Nosferican · April 10, 2020, 7:40pm

Any updates?

Nosferican · April 13, 2020, 10:51am

https://docs.julialang.org/en/v1/manual/running-external-programs/#Running-External-Programs-1
Seems read should be able to work for those cases now.

racinmat · May 14, 2021, 8:53am

I discovered that for some larger outputs the run(pipeline(ignorestatus(cmd), stdout=out, stderr=err)) hangs forever, while run(cmd) finishes quite fast, so there seems to be some problem in Julia 1.5.4 with larger data apparently.

aplavin · May 14, 2021, 3:31pm

Yes, it’s nontrivial to read long output indeed, and this is not specific to 1.5.4. See my question here: How to read long output from external command?. There was no answer, so I still don’t know how to do it properly.

mbaz · May 14, 2021, 4:13pm

I routinely read multimegabyte amounts of data produced by an external process. The way I do it is similar to that described above: read in an async task and concatenate the output until the external process is done.

jameson · May 20, 2021, 3:55pm

Oh yikes, that code seems awful. Using readavailable is nearly always a bad sign.

The code samples above seem to have converged to a proper solution (e.g. Collecting all output from shell commands - #7 by tkf)

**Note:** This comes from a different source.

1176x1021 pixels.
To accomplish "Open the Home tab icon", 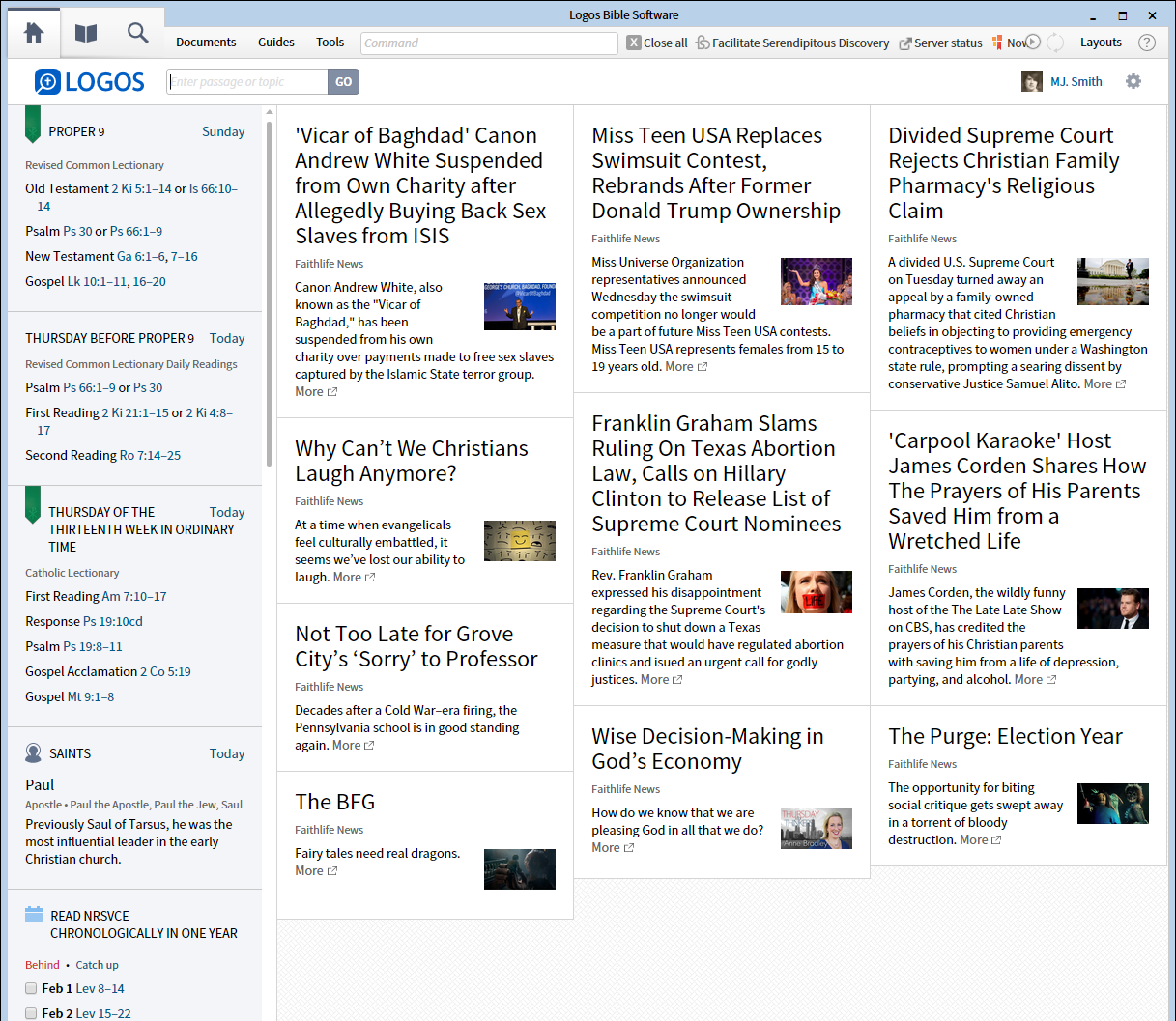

In response to my previous comment about making this more convenient: You can now pass a Base.BufferStream object as the pipeline, which will manage setting up the async reader in the background for you. However, this also disables flow control (unless you also hack the BufferStream object to have a maximum buffer size), so do this at your own risk. But for most use cases, this is not an issue.

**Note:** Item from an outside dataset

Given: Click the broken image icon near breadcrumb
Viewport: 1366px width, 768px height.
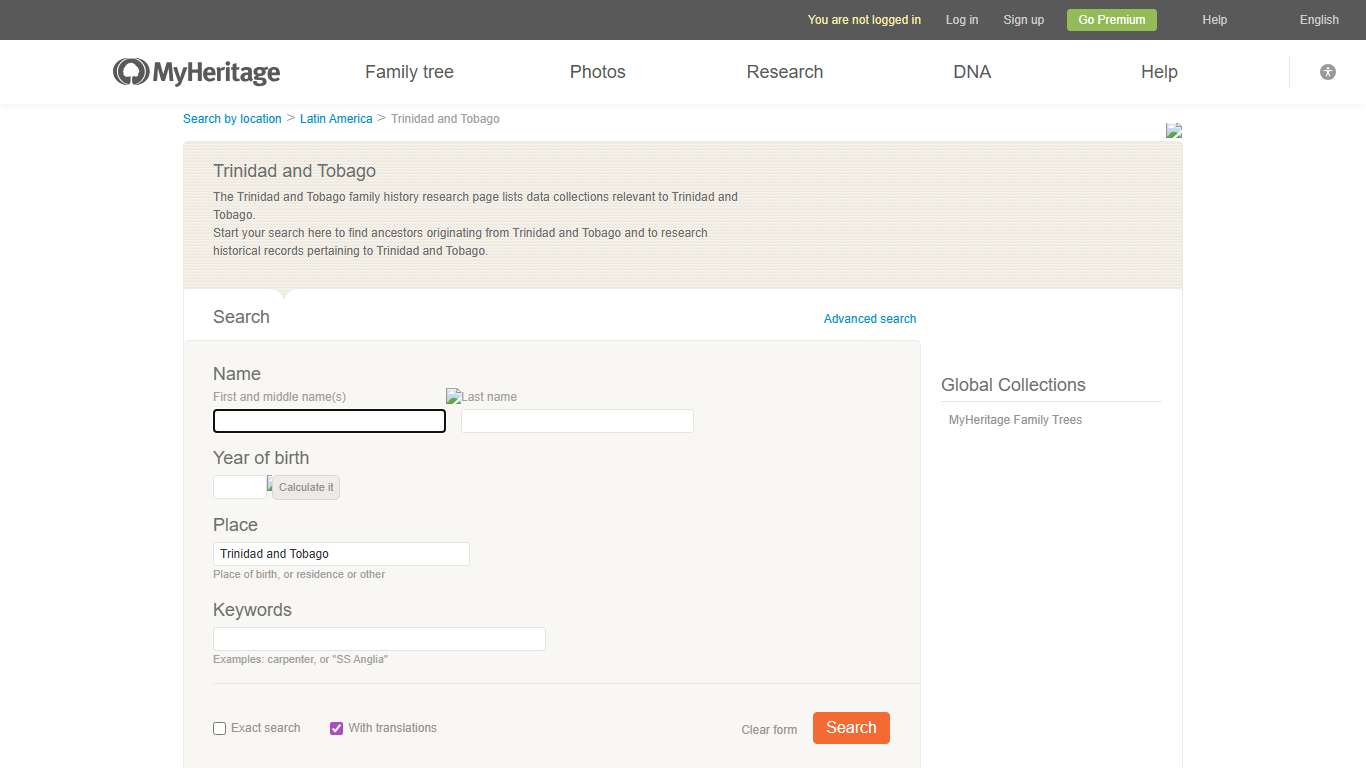Looking at the screenshot, I should 1172,130.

You can also use the open(cmd, devnull, out, err) do; end form instead of run(pipeline(cmd, stdout=out, stderr=err)), which is shorter, and should soon support detection and reporting of this particular deadlock risk, once https://github.com/JuliaLang/julia/pull/39544 is merged.

mbaz · May 20, 2021, 5:02pm

Sure it’s awful. I’ve spent nine years frustrated by that code.

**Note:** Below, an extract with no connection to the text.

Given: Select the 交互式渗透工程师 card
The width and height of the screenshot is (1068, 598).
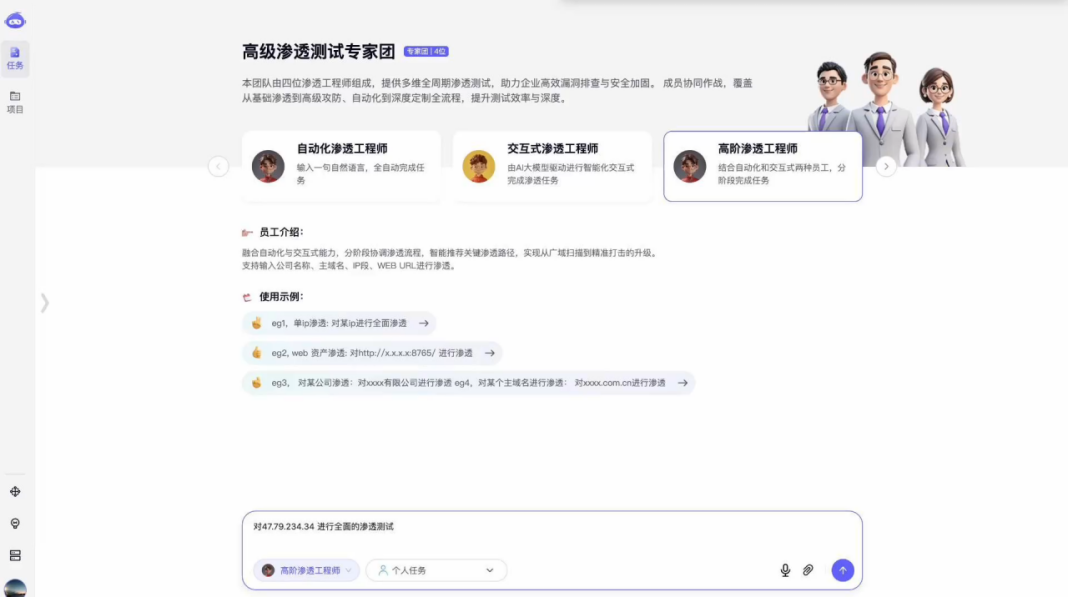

The solution above applies only to processes whose entire output is read in one shot. IOW, communicate() does not return until cmd ends.

In my case, I need interact with a long-lived process, continuously and asynchronously. I send it a command via stdin and it replies via stdout. The process may crash, may send a partial response, may take a long time to respond, etc.

That awful code is the best I’ve been able to cobble together (and it works, so far). I’ve asked for help with this problem many times before; if you have suggestions, I’d love to hear them. I already have an issue to remove readavailable(). I also want to get rid of Base.throwto() but I’m not sure how to handle timeouts.

jameson · May 20, 2021, 6:19pm

I don’t know anything about gnuplot. The examples in their docs don’t show stopping at any point to read stdout, so they aren’t particularly useful. Is there anything it prints except for echoing the input then writing out “gnuplot>”? Perhaps you want to do read(out, byteswritten); readuntil(out, "\ngnuplot>")? I think the latter was relatively new to when you started Gaston.jl.

giordano · May 20, 2021, 6:28pm

To answer the original post, there is the OutputCollectors.jl package which does all that was asked:

julia> using OutputCollectors

julia> script = """
       #!/bin/sh
       echo 1
       sleep 1
       echo 2 >&2
       sleep 1
       echo 3
       sleep 1
       echo 4
       false
       """
"#!/bin/sh\necho 1\nsleep 1\necho 2 >&2\nsleep 1\necho 3\nsleep 1\necho 4\nfalse\n"

julia> oc = OutputCollector(`sh -c $script`; verbose = true);

julia> [19:28:26] 1
[19:28:27] 2
[19:28:28] 3
[19:28:29] 4
julia> 

julia> oc.P.exitcode
1

julia> collect_stdout(oc)
"1\n3\n4\n"

julia> collect_stderr(oc)
"2\n"

mbaz · May 20, 2021, 8:28pm

(Maybe this should be moved to a different thread?)

Gnuplot reads from stdin when invoked as part of a pipe; when doing so, you don’t get the usual gnuplot REPL. This command results in the plot of a sine wave in addition to the console output:

$ echo "plot sin(x); set output '-'; print 'Done'" | gnuplot --persist
Done

(The set output '-' command results in Gnuplot printing to stdout.)

What I do in Gaston is keep the pipe open, so that I can send subsequent commands to the same gnuplot process. In addition, I try to fail gracefully when Gnuplot fails to respond (that is, it fails to print Done after a timeout period).